The nurse administers 15 units of glargine insulin at 2100 hours to the client when the client's fingerstick blood glucose reading is 110 mg/dL. At 2300, an NA reports that an evening snack was not given because the client was sleeping. Which instruction by the nurse is most appropriate?
- A. You will need to wake the client to check the blood glucose and then give a snack. All diabetics get a snack at bedtime.'
- B. It is not necessary for this client to have a snack; glargine insulin is absorbed over 24 hours and doesn't have a peak.'
- C. The next time the client wakes up, check a blood glucose level and then give a 15-gram carbohydrate snack.'
- D. I will notify the HCP; a snack at this time will affect the next blood glucose level and dose of glargine insulin.'
Correct Answer: B
Rationale: The onset of glargine is 1 hour; it has no peak action, and it lasts for 24 hours. Because it has no peak action, a bedtime snack is unnecessary.
The nurse is caring for the client with Addisonian crisis.
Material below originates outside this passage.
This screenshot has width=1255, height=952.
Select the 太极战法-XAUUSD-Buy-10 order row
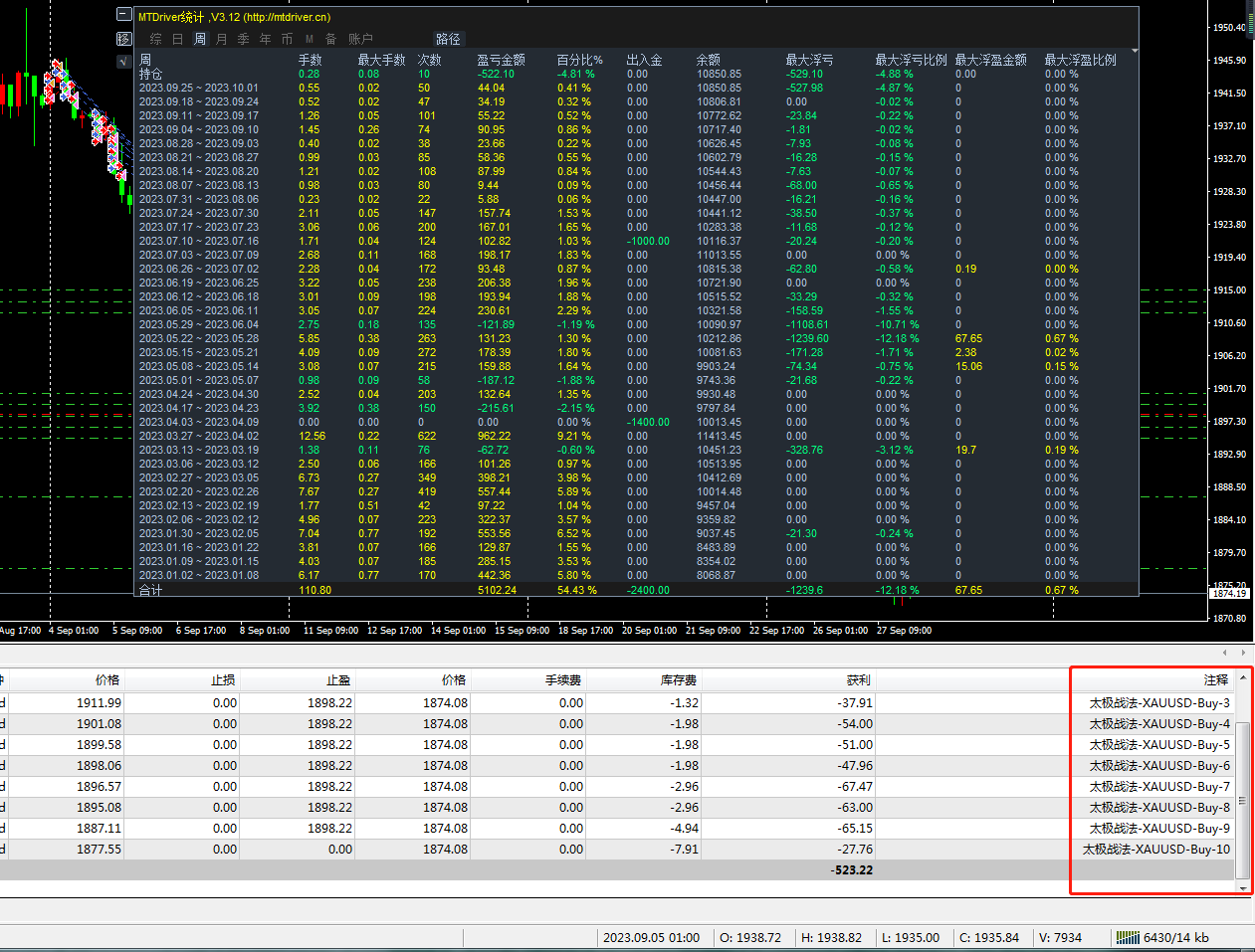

Which clinical change should indicate to the nurse that the therapy is effective?
- A. Increase of 25 mm Hg in the client's blood pressure
- B. Decrease of 25 mm Hg in the systolic blood pressure
- C. Increase in serum potassium from 3.4 to 5.8 mEq/dL
- D. Decrease in serum sodium from 146 to 136 mEq/L
Correct Answer: A
Rationale: An increase in BP indicates effective therapy by correcting hypotension from sodium and water depletion.
Which action is the best indication that the client needs more practice in combining two insulins in one syringe?
- A. The client rolls the vial of intermediate-acting insulin to mix it with its additive.
- B. The client still have a little or less the fast-acting and intermediate-acting insulin vials.
- C. The client instills the intermediate-acting insulin into the vial of rapid-acting insulin.
- D. The client inverts each vial before withdrawing the specified amount of insulin.
Correct Answer: C
Rationale: Instilling insulin into another vial contaminates the medication and is incorrect.
Which signs/symptoms indicate the client with hypothyroidism is not taking enough thyroid hormone?
- A. Complaints of weight loss and fine tremors.
- B. Complaints of excessive thirst and urination.
- C. Complaints of constipation and being cold.
- D. Complaints of delayed wound healing and belching.
Correct Answer: C
Rationale: Constipation and cold intolerance indicate persistent hypothyroidism due to inadequate thyroid hormone. Weight loss/tremors, thirst, and healing/belching are unrelated.